FRACKING: Critics attack Cuomo’s frack plan

Vicki Huber of Webster takes part in a fracking protest in Greece last week. PHOTO BY MATT DETURCK

BY JEREMY MOULE

Governor Andrew Cuomo’s administration has floated a plan to allow high-volume hydraulic fracturing in the deepest parts of the Marcellus Shale. And critics are speaking out.

The New York Times reported on the plan last week, crediting anonymous senior Department of Environmental Conservation officials as sources.

The plan would allow high-volume hydraulic fracturing in portions of the Marcellus Shale deeper than 2,000 feet, which would effectively limit fracking to the Southern Tier. The plan is meant to limit the risks of groundwater contamination while allowing some natural gas development, the Times said.

The plan would ban fracking in state parks, the Catskill Park, aquifers, and national historic districts. It would permit fracking only in communities that approve of the technique; quite a few communities have passed moratoriums or bans. Many critics are concerned about the effects fracking could have on water bodies and supplies, and whether it could harm air quality.

Nedra Harvey, co-founder of the local anti-fracking group R-CAUSE, criticizes the proposal. A few people shouldn’t be allowed to decide “the water situation for the entire state,” she says.

Penfield resident Joyce Herman says she has compassion for the Southern Tier’s struggling small businesses and small farms. But she worries that fracking could cause problems of its own, especially given the growth in popularity of organic and local food and wine.

“It doesn’t seem like a rational solution to a real problem,” Herman says.

Brighton has passed a one-year moratorium on fracking and related activities. During that time, the town will review zoning laws and enact permanent protections, says Supervisor Bill Moehle.

Brighton’s long-term comprehensive plan does not call for heavy industry, he says.

Moehle says his concern with the plan reported by the Times is that once fracking gets a foothold in the state, it’ll be increasingly difficult to prevent its spread.

“You never know what a trial balloon really means,” Moehle says.

One comment

  1. Tom Janowski · · Reply

    Full Body Burden is Kristen Iversen’s memoir about growing up downwind of Rocky Flats, a plutonium processing facility in Colorado.
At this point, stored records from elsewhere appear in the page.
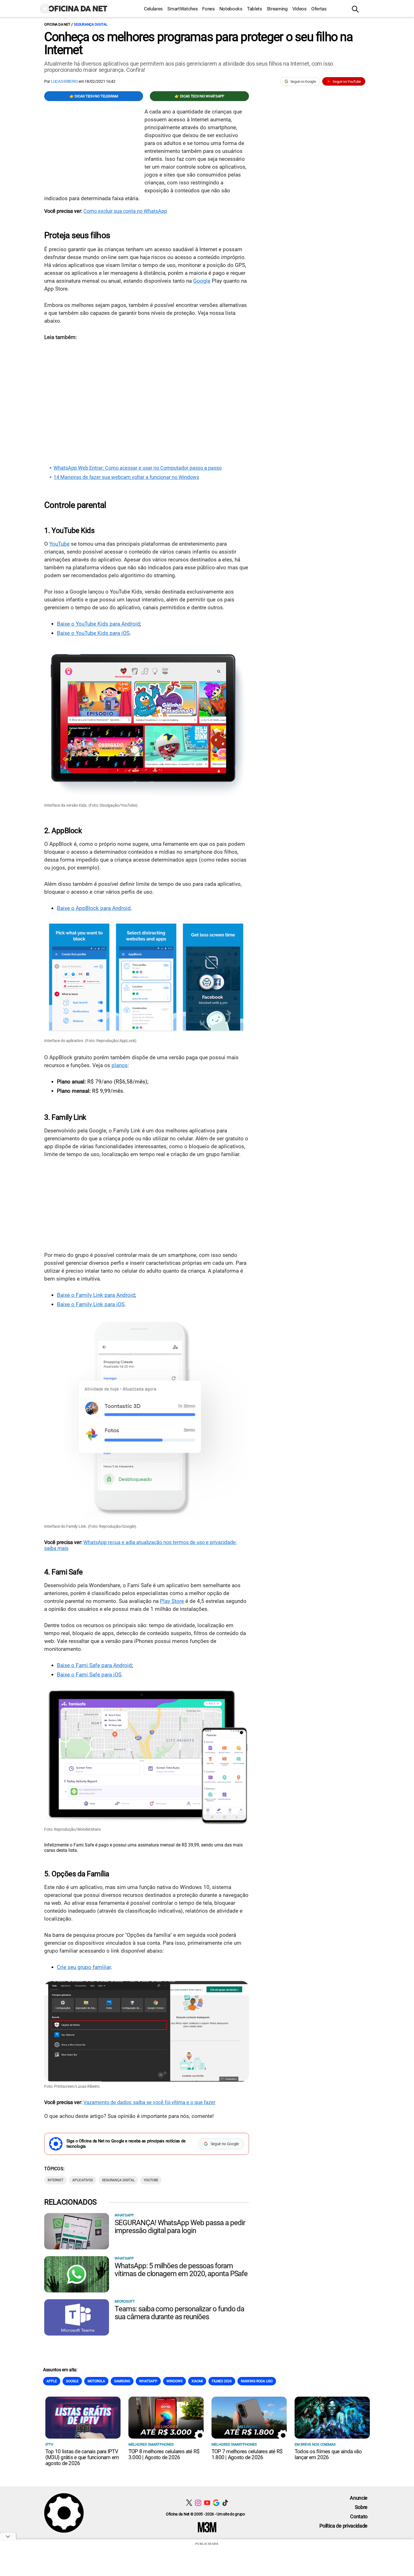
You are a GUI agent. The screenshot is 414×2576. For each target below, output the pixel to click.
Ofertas (319, 9)
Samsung (122, 2381)
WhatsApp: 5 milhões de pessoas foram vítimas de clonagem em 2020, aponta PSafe (181, 2270)
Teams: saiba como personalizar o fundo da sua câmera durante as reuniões (179, 2313)
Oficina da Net (57, 24)
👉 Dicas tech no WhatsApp (199, 96)
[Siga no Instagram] (198, 2502)
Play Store (172, 1601)
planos (120, 1065)
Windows (174, 2381)
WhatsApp (124, 2215)
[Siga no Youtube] (207, 2502)
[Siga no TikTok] (225, 2502)
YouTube (59, 544)
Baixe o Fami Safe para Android (94, 1665)
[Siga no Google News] (216, 2502)
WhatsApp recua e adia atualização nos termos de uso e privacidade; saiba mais (140, 1545)
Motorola (96, 2381)
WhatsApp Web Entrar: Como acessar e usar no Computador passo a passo (138, 468)
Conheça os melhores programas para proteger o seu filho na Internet (198, 43)
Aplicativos (82, 2180)
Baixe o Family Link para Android (96, 1295)
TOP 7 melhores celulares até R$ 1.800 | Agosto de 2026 (247, 2454)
It’s a story about the American Dream and lies. The similarities to hydrofracking are alarming.

    Iversen’s book had me immediately thinking history is repeating itself. With every page turned, I found myself replacing references of radioactive contamination with chemical contamination. I swapped the Rocky Flats facility with the process of hydrofracking. I substituted Chesapeake Energy for Dow Chemical and Rockwell International, the private companies that operated Rocky Flats.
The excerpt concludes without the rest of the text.